Here is what’s happening with our Citizen’s Advice Service in Suffolk.

The East Anglian Daily Times reports:

On Thursday, February 14, the final vote on 2019/20 budget proposals will take place at Suffolk County Council’s full council meeting, where divisive cuts to the £368,000 Citizens Advice grant over two years has been put forward by the Conservative administration.

But the opposition Labour group, which has already called for a reversal of the cuts, has now tabled an amendment to ringfence £2,500 from each councillor’s locality budget – an £8,000 pot each councillor has to spend on projects and improvements in their ward – for Citizens Advice.

With 75 elected councillors, the proposal would secure £187,500 for Citizens Advice’s core funding.

It means that the £184,000 Citizens Advice is set to lose in 2019/20 is covered, while further ways to cover funding will be explored for 2020/21. Sarah Adams, Labour group leader, said the planned cuts were “a dangerous act of self-harm that will pile even more pressure on the council’s beleaguered public services”.

Here is the CAB’s latest statement on Universal Credit.

Citizens Advice reveals half of claimants seeking benefits assistance risk being evicted

Citizens Advice has called for a root and branch overhaul of universal credit, after revealing that half of all claimants who came to it for help managing the new benefit were at risk of being evicted owing to rent arrears and hardship.

Relatively minor changes to the way the benefit operates, announced by ministers in the 2017 budget after coming under intense pressure from campaigners, have “only made a dent in the problem rather than fixed it”, the charity said.
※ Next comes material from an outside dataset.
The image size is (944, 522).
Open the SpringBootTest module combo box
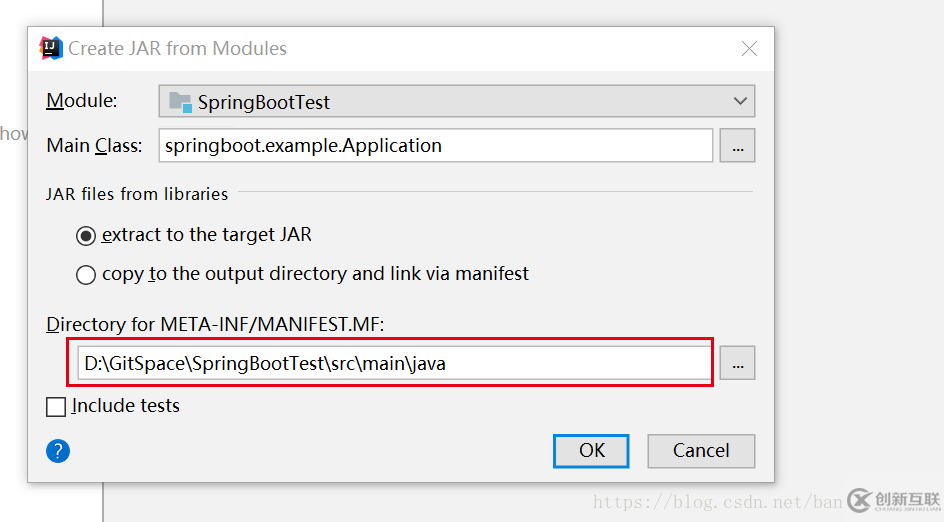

The minimum five-week wait for a first benefit payment left nearly half of claimants it advised unable to pay household bills, or forced them to go without essentials such as food or heating, it said, while 54% had to borrow cash from family and friends to stay afloat.

“Half the people we help with universal credit are still struggling to keep a roof over their heads while they wait for their first payment,” said Gillian Guy, the chief executive of Citizens Advice.

Here is the CAB Press Release:

People claiming Universal Credit are still struggling to pay for the roof over their heads, despite the wait for their first payment being reduced from 6 weeks to 5, new Citizens Advice data shows.

1 in 2 people the charity helped were in rent arrears or fell behind on their mortgage payments, the same number as when the wait for the first payment was longer.

Citizens Advice also found 60% of people it helped are taking out advances while they wait for payment.

The research also found that, following changes by Government in 2017, fewer people are falling behind on their bills or going without essentials during the wait period. Payment timeliness has improved – now 1 in 6 people are not paid in full and on time, while previously it was 1 in 4.

The report, Managing Money on Universal Credit, released today, reveals new analysis based on the 190,000 people Citizens Advice has helped with Universal Credit.

Among the people the charity helps with debt and Universal Credit:

  • Debt problems are more common for the people we help with Universal Credit than those claiming benefits under the previous system, with 24% of the people we helped with Universal Credit also seeking debt advice.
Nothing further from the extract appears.